The colossal pair of marble "Horse Tamers"—often identified as Castor and Pollux—have stood since antiquity near the site of the Baths of Constantine on the Quirinal Hill, Rome. Napoleon's agents wanted to include them among the classical booty removed from Rome after the 1797 Treaty of Tolentino, but they were too large to be buried or to be moved very far. They are fourth-century Roman copies of Greek originals. They gave to the Quirinal its medieval name , which lingered into the nineteenth century. Their coarseness has been noted, while the vigor—notably that of the horses—has been admired. The Colossi of the Quirinal are the original exponents of this theme of dominating power, which has appealed to powerful patrons since the seventeenth century, from Marly-le-Roi to Saint Petersburg.

The huge sculptures were noted in the medieval guidebook for pilgrims, Mirabilia Urbis Romae. Their ruinous bases still bore inscriptions OPUS FIDIÆ and OPUS PRAXITELIS, hopeful attributions that must have dated from Late Antiquity (Haskell and Penny 1981, p 136). The Mirabilia confidently reported that these were "the names of two seers who had arrived in Rome under Tiberius, naked, to tell the 'bare truth' that the princes of the world were like horses which had not yet been mounted by a true king."

Between 1589 and 1591, Sixtus V had them restored and set on new pedestals flanking a fountain, another engineering triumph for Domenico Fontana, who had moved and re-erected the obelisk in Piazza San Pietro. In 1783-86 they were re-set at an angle, and an obelisk, which had recently been found at the Mausoleum of Augustus, was re-erected between them. (The present granite basin, which had served for watering cattle in the Roman Forum was set between them in 1818.)

An interpretation of their subject as Alexander and Bucephalus was proposed in 1558 by Onofrio Panvinio, who suggested that Constantine had removed them from Alexandria, where they would have referred to the familiar legend of the city's founder.
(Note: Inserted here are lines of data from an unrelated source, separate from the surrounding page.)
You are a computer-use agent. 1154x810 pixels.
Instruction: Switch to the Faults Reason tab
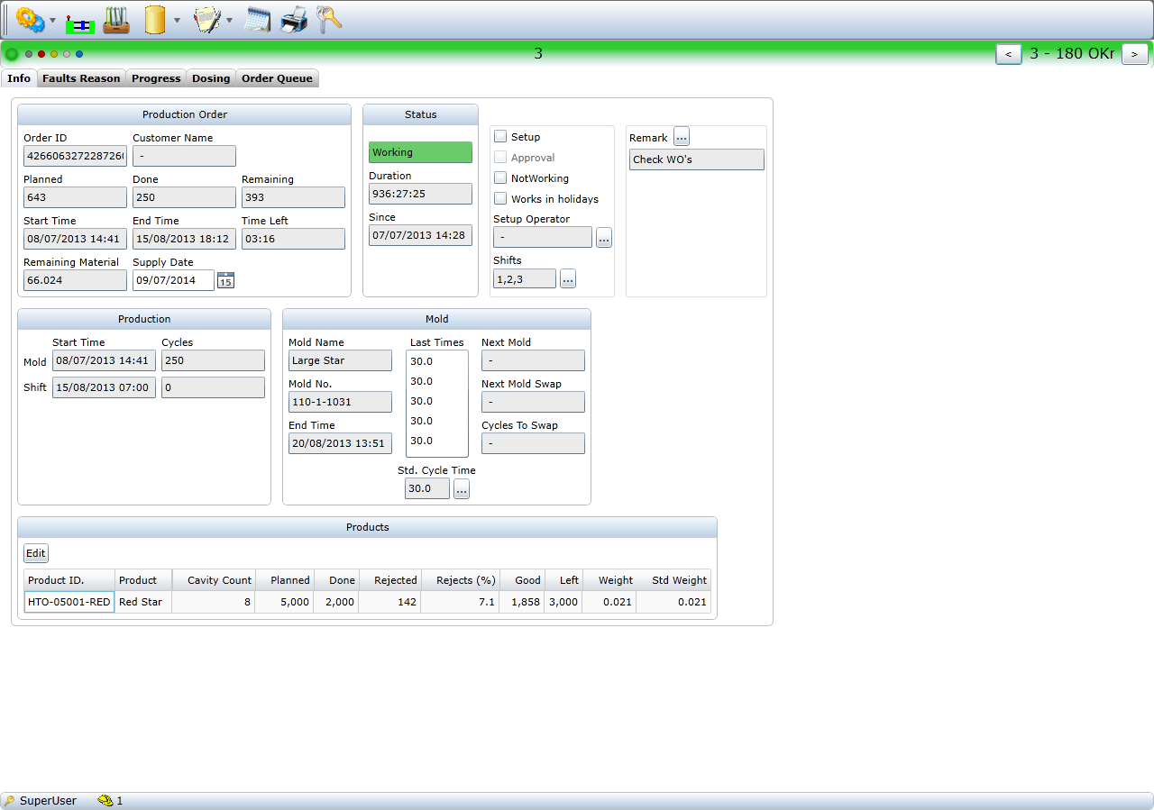(81, 78)
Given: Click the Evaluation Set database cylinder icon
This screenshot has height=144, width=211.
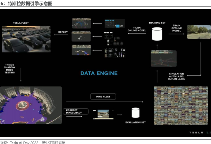Looking at the screenshot, I should click(x=135, y=113).
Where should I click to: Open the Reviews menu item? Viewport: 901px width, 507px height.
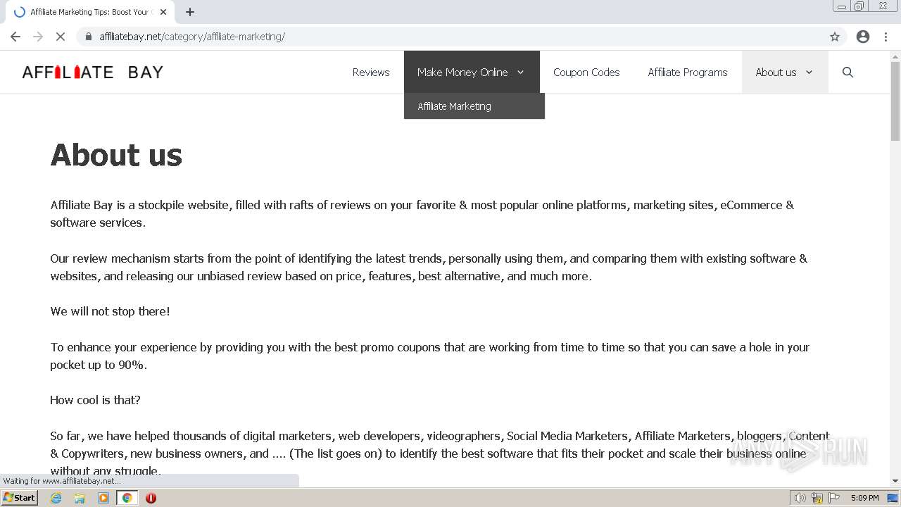click(371, 72)
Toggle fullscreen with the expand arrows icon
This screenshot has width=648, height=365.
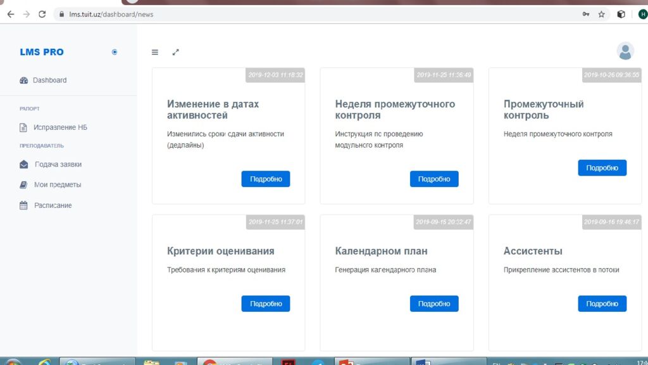176,52
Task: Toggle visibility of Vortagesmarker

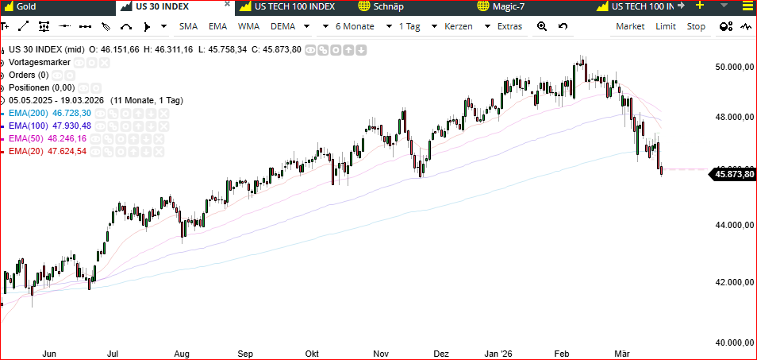Action: point(80,62)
This became a popular alternative to their identification as the Dioscuri. The popular guides still referred to their creation by Phidias and Praxiteles competing for fame, long after even the modestly learned realized that the two sculptors preceded Alexander by a century.

Other works 

About 1560 a second pair of colossal marble figures accompanied by horses were unearthed and set up on either side of the entrance to the Campidoglio.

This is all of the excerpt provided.